In recent years, García has developed a project examining the dialogue between 1970s Mexican cinema and contemporary painting. Drawing on films as cultural records, he uses them to reflect on memory and the societal concerns of their time. His series Cachorros intertwines two sources: Alfredo González Reynoso’s 2022 essay El Nuevo Orden que Algunos Soñaron and Jorge Fons’ 1973 film Los Cachorros. Reynoso critiques Michel Franco’s film Nuevo Orden (2020), highlighting how it imposes a “docile” role of martyrdom on the oppressed, reinforcing internalized whiteness and submission in colonized societies. Meanwhile, Fons’ film portrays an “ignoble savage” through a violent dog that disrupts and threatens human ideals of control.
García parallels the concepts of the noble and ignoble savage, reversing roles of oppressor and oppressed, prey and predator. His paintings incorporate references to medieval scenes of castration and circumcision, depicting intimate, tense moments where hunting dogs and dismembered limbs confront figures symbolizing power. Through this, García critiques societal expectations of obedience and submission, creating a provocative dialogue between past and present.

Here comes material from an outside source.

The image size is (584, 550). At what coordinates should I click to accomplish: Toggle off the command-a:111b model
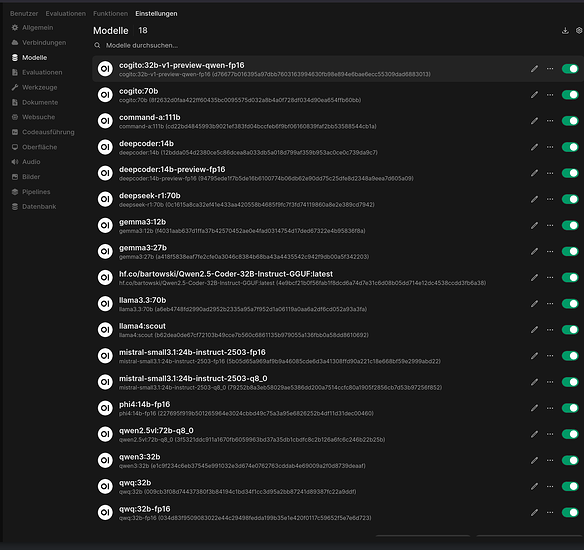click(570, 121)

Gonzalo studied Visual Arts at the Instituto Allende University, in San Miguel de Allende, Guanajuato. His most recent work addresses different social and historical issues in Mexico based on novels written in the 40s and movies from the 70s and 80s of our country. In his career, he has had seven individual exhibitions in Mexico and more than 15 collective exhibitions including various museums in Querétaro, Monterrey, Guadalajara, Sweden, Spain, and recently in New York and California, in the US. In 2013 he had a residency at the Swedish Watercolor Museum, near the city of Gothenburg, and obtained the FONCA "Young Creators" Scholarship for the first time, in the discipline of painting. Likewise, he has been selected in several biennials throughout his career, such as the last XVII Rufino Tamayo Biennial of 2016-2017 and the José y Tomás Chávez Morado Biennial of 2018, where he obtained an honorable mention, as well as the last VI Pedro Coronel Biennial. from Zacatecas. In 2018 he obtained the FONCA "Young Creators" Scholarship for the second time in the discipline of painting. In that same year, he was selected in the "Julio Castillo" Biennial of painting in the city of Querétaro, exhibited at the Libertad Gallery, as well as in a pop-up show of contemporary Mexican painting in Los Angeles, California, with the Emilia Cohen Gallery. In 2019 he participated in several group exhibitions in Edo. from Mexico and CDMX, such as the collective painting exhibition "New Skin for an old ceremony" at the Karen Huber Gallery, and the FAIN Fair (1st Edition). Last year he had his seventh individual exhibition at the Arte Actual Mexicano Gallery, in Mty, N.L., entitled "Fires" and had the support of the FONCA Young Creators Scholarship for the third time, in the discipline of painting, in addition to receiving Mention honorary in the 4th Edition of the Lumen Biennial, "Panorama", still exhibited at the beginning of 2022 at the Museum of the City of Mexico City. Finally, in August of this year, he had his seventh individual exhibition at Galería Loot, in Col. Roma in Mexico City.